CW stations are notorious for bad audio and dropouts. The fact that CW and CBS stations often use equipment different from other stations may indicate some difficulty with early versions of their equipment for dealing with AC-3 audio, equipment that may still be in use in many cases.

BTW, that P&T show is prretty good.


----------



## Delroy E Walleye (Jun 9, 2012)

CW DD5.1 Seems working properly at the moment, (_Supernatural_ repeat). I've got _Fool Us_ set to record tomorrow and will check the audio again. Hopefully not as bad as "premier."

On a side note, P&T have a new "reality" series on SyFy starting 8/19, _Wizard Wars_. Promo looked interesting. I've always enjoyed P&T, especially_ P&T Bulls*** _that used to be on Showtime.


----------



## lugnutathome (Apr 13, 2009)

Your notations on the LFE (or lack thereof) makes sense in that many stations never cause the "auto on" subs to engage during viewing. (light stays red). A grounding problem would be a good possible cause of what I kept hearing. It had no correlation to the actual programming. My real issue was the lack of response from the station. Even a boilerplate reply would have been something. As it was I kept calling and emailing until the problem went away.

Thanks for the insight.

Don "so much for my sunspots theory  " Bolton


TomCat said:


> There is a way to complain that has teeth, which is the CALM act. The FCC can fine stations for audio that is not consistent in level, assuming they have a few customer complaints.
> 
> But one of the things that stations use to be compliant is a leveling algorithm, and in most cases stations do not send LFE at all or do not simulate LFE on local content, because earlier versions of the algorithm, still in use in the majority of TV stations, only can level up to 5 channels, so LFE is discarded instead.
> 
> ...


----------



## TomCat (Aug 31, 2002)

That's unfortunate, Lug.

The stations I work for are adamant about responding to customers for technical issues. One of the negative fallout aspects of the ATSC standards and SMPTE standards for digital is that they are "open", meaning there is no strict recipe outlined. While that is good because as technology moves forward we find new and better ways of fulfilling the same tasks, there are sometimes outliers, meaning that there can be problems with reception that the station will not even know about until a customer complains.

It has always been standard for stations to monitor their return signals, and the FCC encourages this. But it our demodulator does not react to some tiny typo or something missing in PSIP, for instance, while your STB goes to a black screen because of it, we want to know. And that is a real-world example of what I am talking about.

That said, monitoring of DD is sometimes not the greatest, even in large-market stations. It is also not even well-understood. TV stations used to have mature technology (so mature and therefore so boring that I got out of the business for 12 years), but with the advent of digital and now HD, technology in TV is really on the cutting edge, and it is much more challenging to keep up with. And due to the internet, and Wall St. and the mortgage industry sabotaging the economy, we have half the staff we had to do twice the work, and little time for training. This only gets worse as you drop below the top 20 markets.

But enough whining. At least it is interesting once again.

If a TV station blows you off on a technical issue, I would be inclined to go over their heads to whatever corporate engineering they are governed by (virtually all stations are owned by groups or media corporations; the Ma & Pa stations have been edged out). Let things roll down hill from there.


----------



## Delroy E Walleye (Jun 9, 2012)

The second episode was much better. Seemed to me CW was using DD5.1 "carrier" but the audio was mono. At least it didn't seem to waiver up and down and pulse, like the first episode.


----------



## Delroy E Walleye (Jun 9, 2012)

Well, the audio on _Fool Us_ this week was fine up until about 35 minutes into the program. Went back to the "premiere" episode problems all over again, and even affected a few of the commercials. (I suspect someone at "Master Control" is sleeping on the job and volume-limiting firmware is kicking in.) Last week's episode did not exhibit the volume-pumping problems.


----------

RECORD EXTRACTS:
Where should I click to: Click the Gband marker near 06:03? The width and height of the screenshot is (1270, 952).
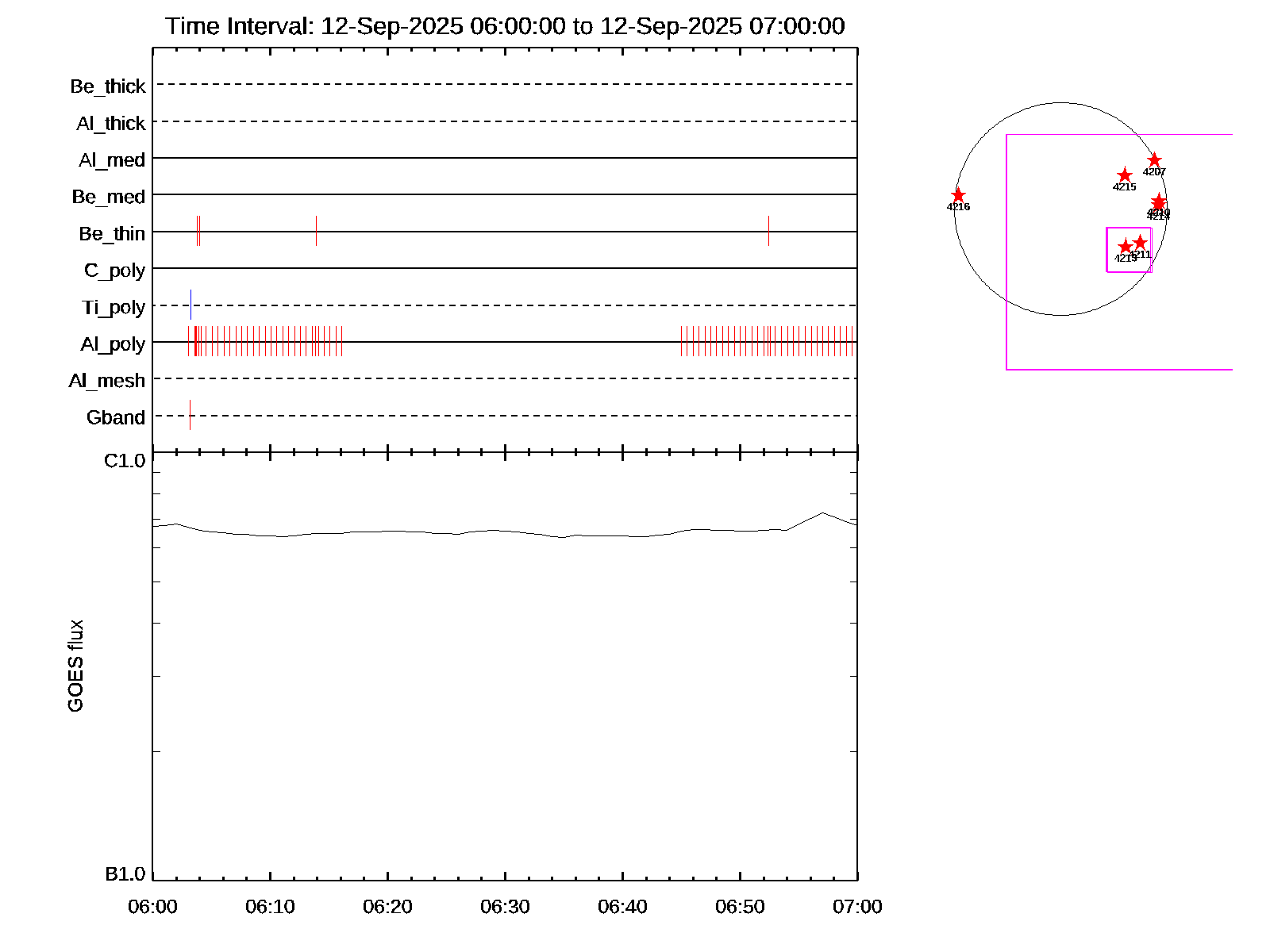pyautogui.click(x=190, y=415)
==
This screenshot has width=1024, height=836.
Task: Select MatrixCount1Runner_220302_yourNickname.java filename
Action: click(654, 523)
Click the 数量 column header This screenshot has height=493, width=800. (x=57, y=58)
==
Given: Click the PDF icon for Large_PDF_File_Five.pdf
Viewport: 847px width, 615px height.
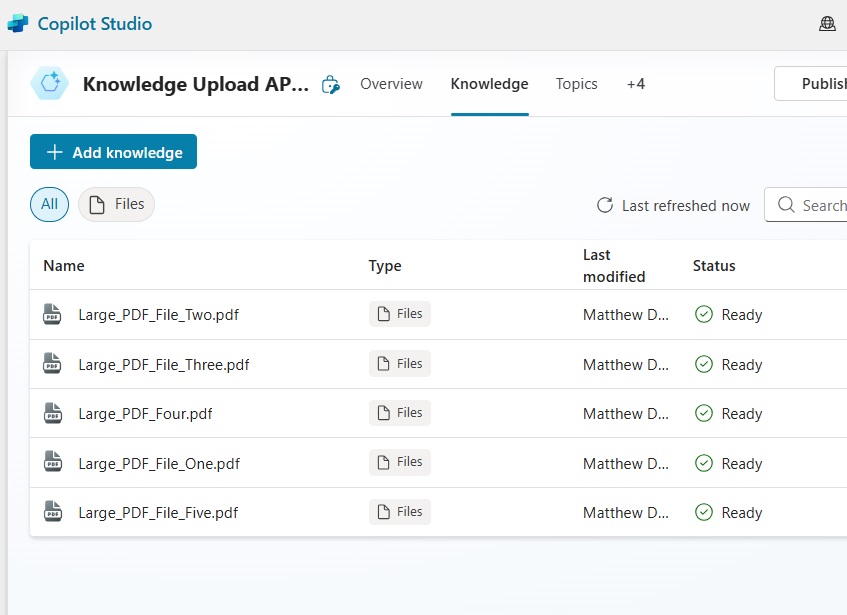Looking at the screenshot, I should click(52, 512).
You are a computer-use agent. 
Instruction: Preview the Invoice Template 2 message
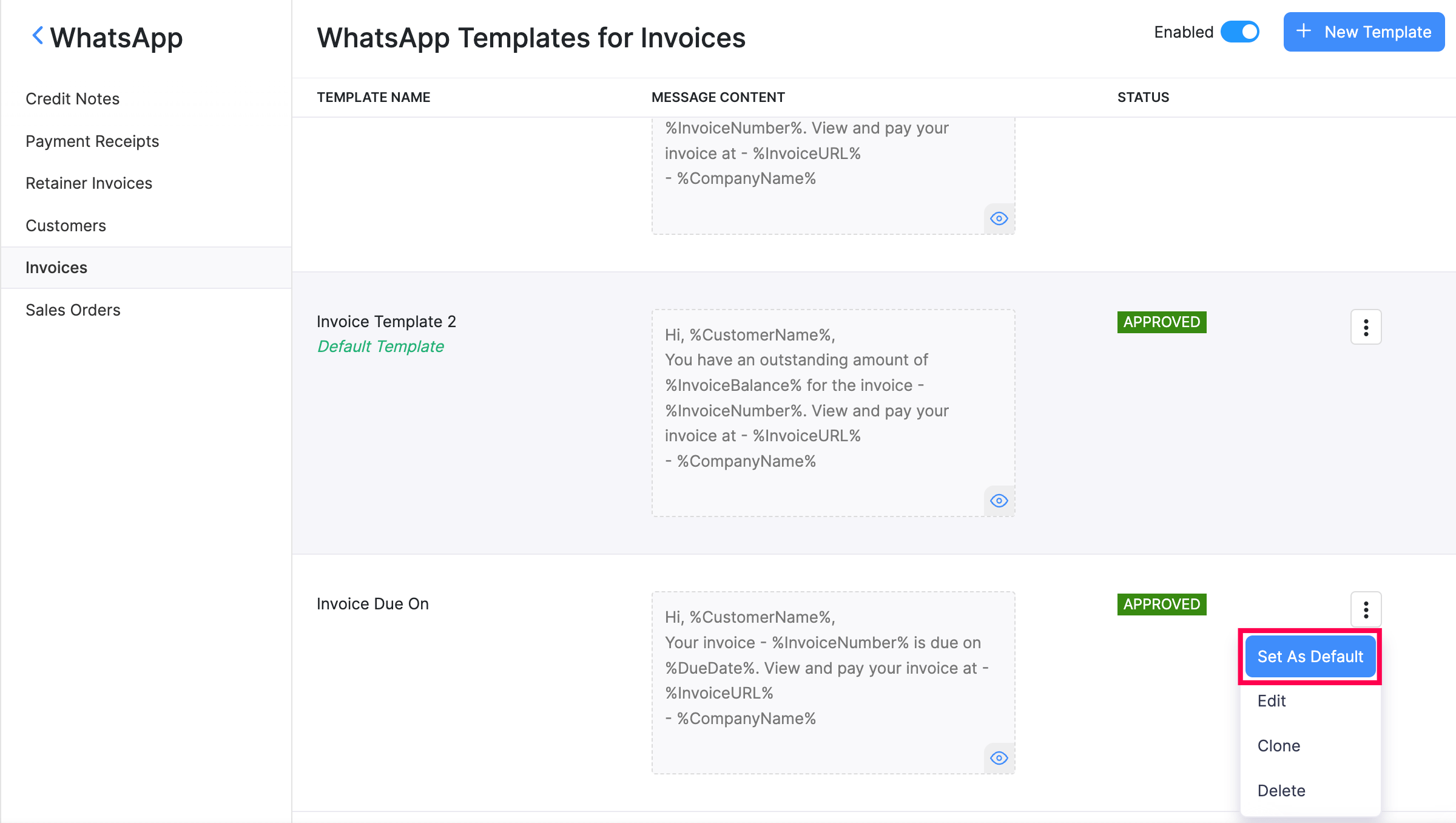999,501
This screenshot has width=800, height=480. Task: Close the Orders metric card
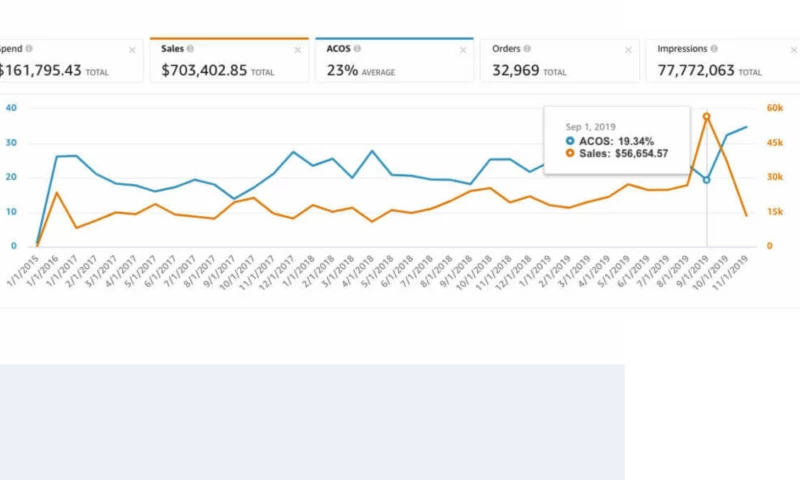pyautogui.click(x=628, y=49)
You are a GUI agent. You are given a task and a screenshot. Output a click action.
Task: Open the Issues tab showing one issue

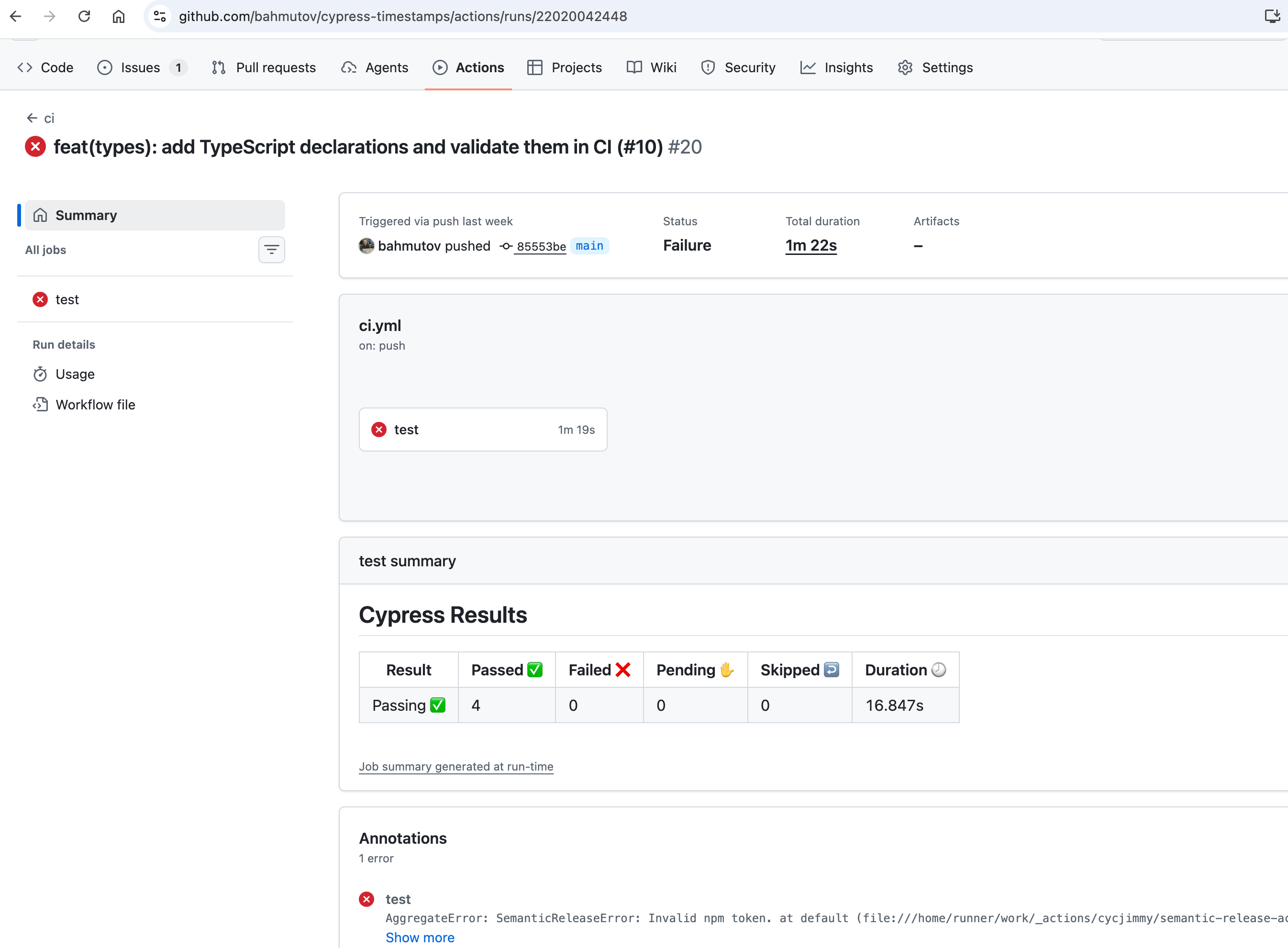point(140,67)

EXERCISE:
Decide whether each statement agrees with the forum thread on TV station audio: (a) earlier versions of the leveling algorithm can level at most 5 channels; (b) the post that begins "The second episode was much better." says that episode's audio pulsed up and down like the first; (c) TomCat says he left the TV business for 12 years. For each, answer yes or no and quote the words from the thread that settle it.

ANSWER IN FULL:
(a) Yes: "earlier versions of the algorithm, still in use in the majority of TV stations, only can level up to 5 channels, so LFE is discarded instead."
(b) No: "At least it didn't seem to waiver up and down and pulse, like the first episode."
(c) Yes: "so mature and therefore so boring that I got out of the business for 12 years"